If she isn't seeing a GI yet then I would suggest she get referred since the differential diagnosis for diarrhea is huge. Adding in joint pain makes me think a rheumatologist may also be needed to rule out other autoimmune disorders like Lupus (can affect the intestines). Or she could have more than one thing going on. That's why the doctors make the big bucks - they have the training needed in situations like this.
From the point of view of screening out IBD, while it is possible to have CD and have nothing abnormal, it is not typical to have NO abnormal lab values. Usually there are at least some abnormal levels. The labs that are usually abnormal are:
ESR - high
CrP - high
Platelets - high
Albumin - low
Ferritin - low if there is blood loss; may be high if there is inflammation
Hemaglobin - low
Hematocrit - low
WBC - high, specifically lymphocytes and monocytes (absolute counts or % or both) are likely to be high
RBC - low
An occult blood test of stool should be done
If there are no abnormal lab values she is probably going to have trouble getting any further invasive or extensive testing done - things like an MRE or SBFT. But it will depend on the GI and the particulars of course.
Running the Prometheus IBD testing is another option but it is expensive and not always conclusive. However, it's very unlikely that a high level of certainty on this test would be a false positive. That means that if she tests positive for CD (UC is pretty much ruled out by a normal scope) and the test finds a HIGH likelihood of CD then it is probably not wrong.
Other possibilities that come to mind:
I agree that celiac should be ruled out - while upper endoscopy is gold standard there are very reliable (although not perfect) blood tests that can be used for screening. If she has celiac of long standing there would likely be other systemic symptoms that could be identified.
There could be SIBO - bacterial overgrowth - contributing. If this is suspected then Xifaxan ($$$$) could be rxd to see if it helps symptoms along with use of probiotics.
Fat malabsorption presents with diarrhea most of the time but, again, there would almost certainly be abnormal labs and other findings that made the GI suspicious about this possibility. It is assessed by a special diet with stool sample collection over several days time.
C. diff should always be ruled out, if necessary with 3 consecutive samples done using the longer test.

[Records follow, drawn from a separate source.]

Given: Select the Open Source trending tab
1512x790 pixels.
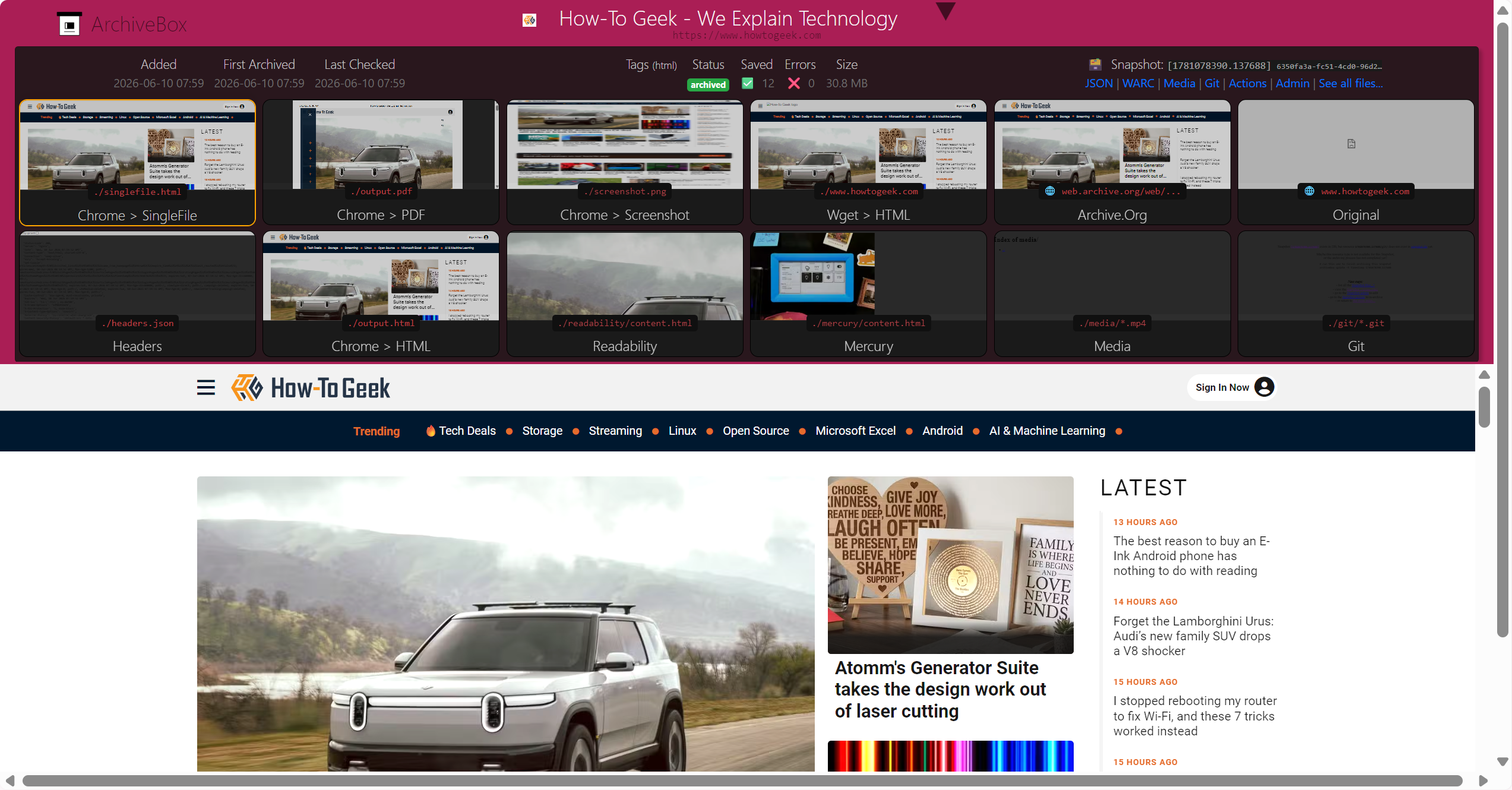Looking at the screenshot, I should tap(755, 431).
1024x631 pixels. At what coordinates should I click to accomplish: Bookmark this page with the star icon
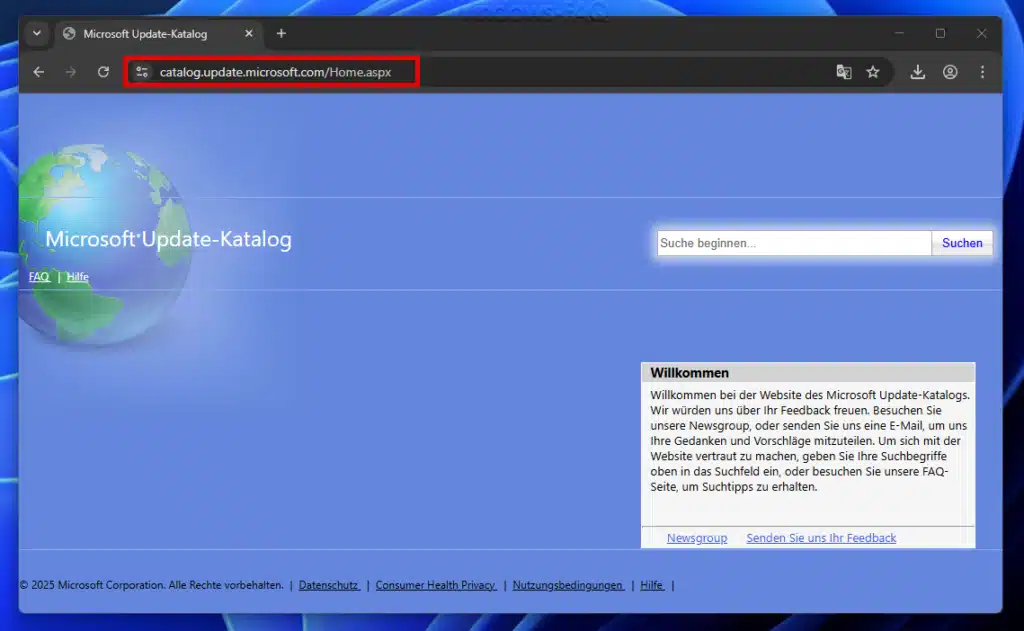tap(873, 71)
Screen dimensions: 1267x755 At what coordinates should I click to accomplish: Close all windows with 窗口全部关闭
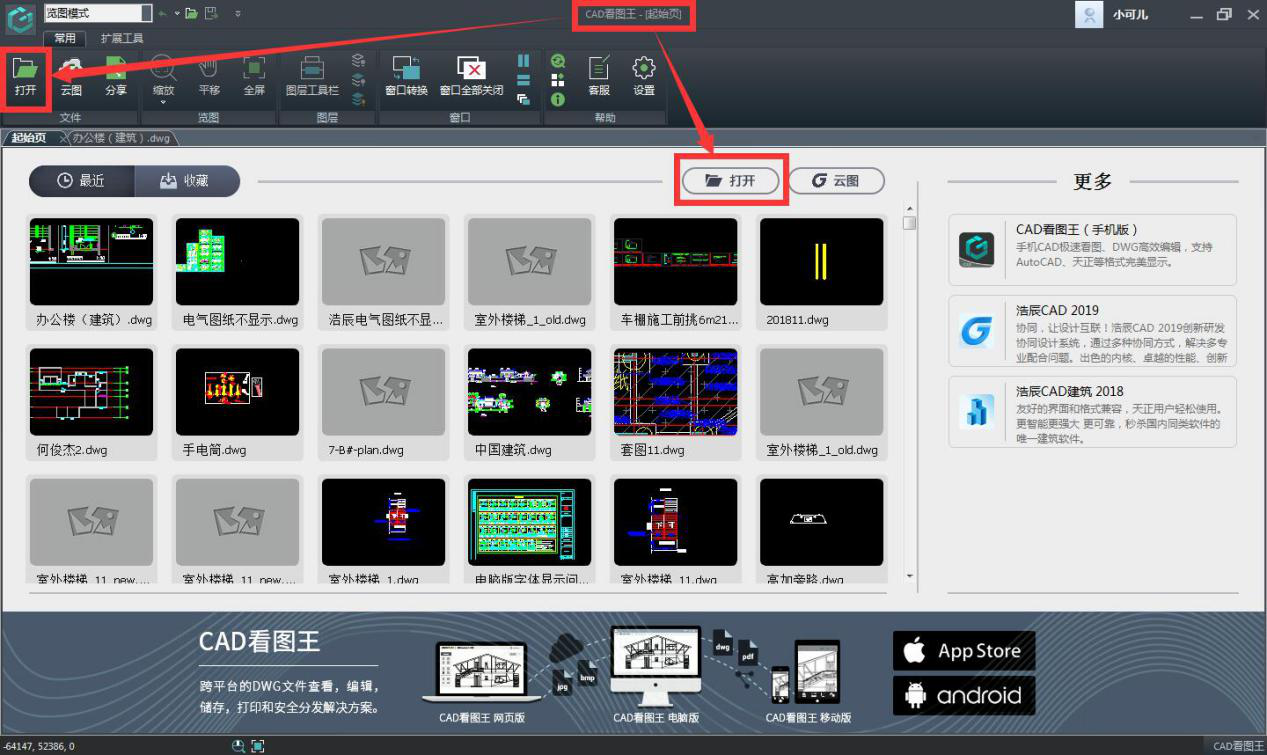pos(471,75)
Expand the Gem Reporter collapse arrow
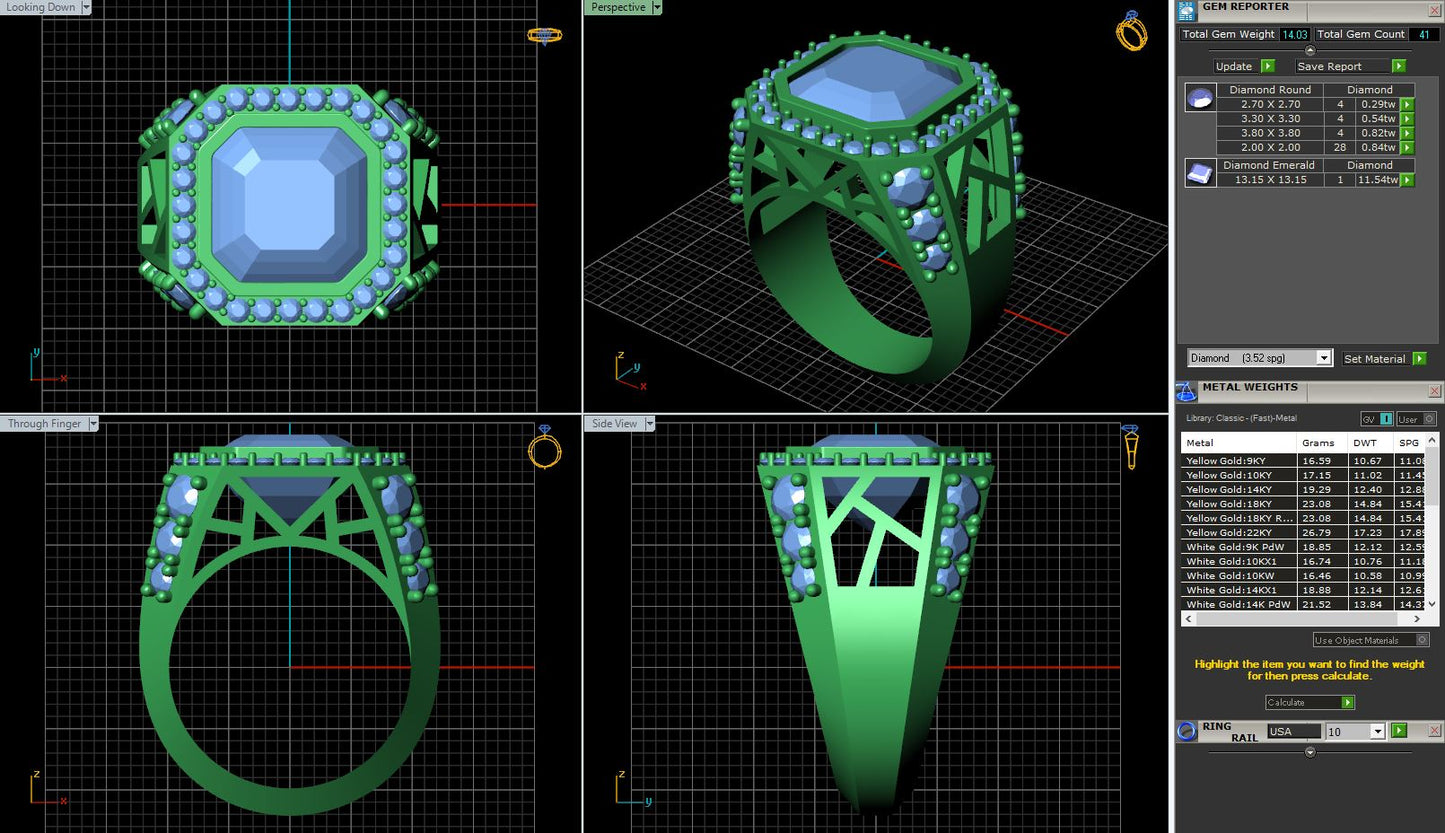The height and width of the screenshot is (833, 1445). [x=1310, y=50]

son now 15, dx CD age 10; current meds: MTX and omeprazole; previous tmts: pred, 6-MP, Humira, entocort, GMCS, exclusive enteral feeds, pentasa, mesalamine enemas, cipro, flagyl, many topical treatments for perianal disease
sister, late 40's, short bowel syndrome, TPN w/lipids and vits, severe malabsorption, poor fluid retention, severe complications from malabsorption including retinal damage.